Der Kummer darf pausieren
von Frauke Bohge | erschienen in HERRLICH 02|2022 | Seiten 16-17 | 2:17 Min
Fast zehn Jahre habe ich menschenleere Stadtansichten gemalt. Kurze Momente, die ich selbst erlebt habe (z. B. besondere Lichtverhältnisse) oder konstruierte Sehnsuchtsorte. Dann kamen auf einmal die Menschen in meine Bilder: erst die ganz alten. Was mich interessierte, waren faltige, zarte Wangen, geputzte schwarze Lederschuhe und eine „Haltung“, die ich mit diesen alten Berliner Personen verband. 2020 habe ich plötzlich ein ganz neues Thema für mich entdeckt: die Kindheit. Diese interessante Phase des Lebens, verbinden wir fast automatisch mit Hoffnung, Unbekümmertheit und Freiheit. Aber auf den zweiten Blick (oder aus der Perspektive einer Mutter, eines Vaters) wird schnell klar, dass unsere erwachsene Perspektive hier viel projiziert. Kindheit als Sehnsuchtsort und romantisierter Zustand der Alltagsflucht vielleicht?
Wie oft erlebe ich bekümmerte Kinder? Zu oft! Aber ich denke nicht, dass wir in einer besonders heftigen Zeit leben, auch wenn ich in den letzten drei Jahren zwischenzeitlich das Gefühl hatte. Vielmehr denke ich, dass schon zu Jesu Lebzeiten die Kindheit auch eine harte Zeit war. Und auch heute bin ich oft erstaunt über die sorgenvollen Fragen meiner eigenen Kinder: nach dem Zustand unserer Meere zum Beispiel. Ich male Kinder, die gerade voll und ganz im Moment sind. Da sehe ich etwas Großes, das ich mir auch für mein Leben wünsche: mit dem ganzen Körper eine Erfahrung machen und sich dann nur dieser widmen. Diese Fähigkeit eint wahrscheinlich alle Kinder, egal wann und wo sie aufwachsen. Man erkennt diese kurzen Glücksmomente schnell, wenn man mal darauf achtet.
Der Kummer gehört seit jeher zu meinem Berufsstand. Selten ist ein Leben als KünstlerIn einfach. Ich fühle mich gesegnet, dass ich im Malen (im künstlerischen Arbeiten überhaupt) „wie ein Kind“ sein kann und noch etwas Gutes dabei herauskommt. Der ganze Kummer der Welt, mein Kummer über den Zustand der Welt, ist dann woanders, darf pausieren.
Bilder (Öl auf Leinwand):
linke Seite: „Zeitsprünge“ (2020), 125 x 100 cm;
unten links: „Sich spiegeln“ (2020), 160 x 147 cm;
unten rechts: „Rosa“ (2020), 160 x 147 cm.

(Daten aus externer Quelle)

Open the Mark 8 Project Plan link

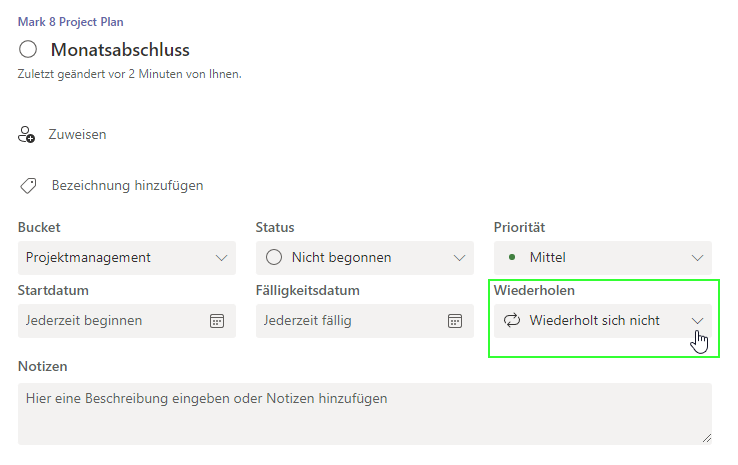[71, 22]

Frauke Bohge, geb. 1983, lebt und arbeitet in Berlin. Sie hat Kunst und Philosophie an der Universität Potsdam studiert und seit 2008 regelmäßige Ausstellungen im In- und Ausland. Die nächste („Von Clowns und anderen Schweinehunden. Bilder unserer selbst.“) findet vom 11.11. bis 4.12.2022 in der Galerie des Vereins Berliner Künstler in Berlin statt (www.vbk-art.de).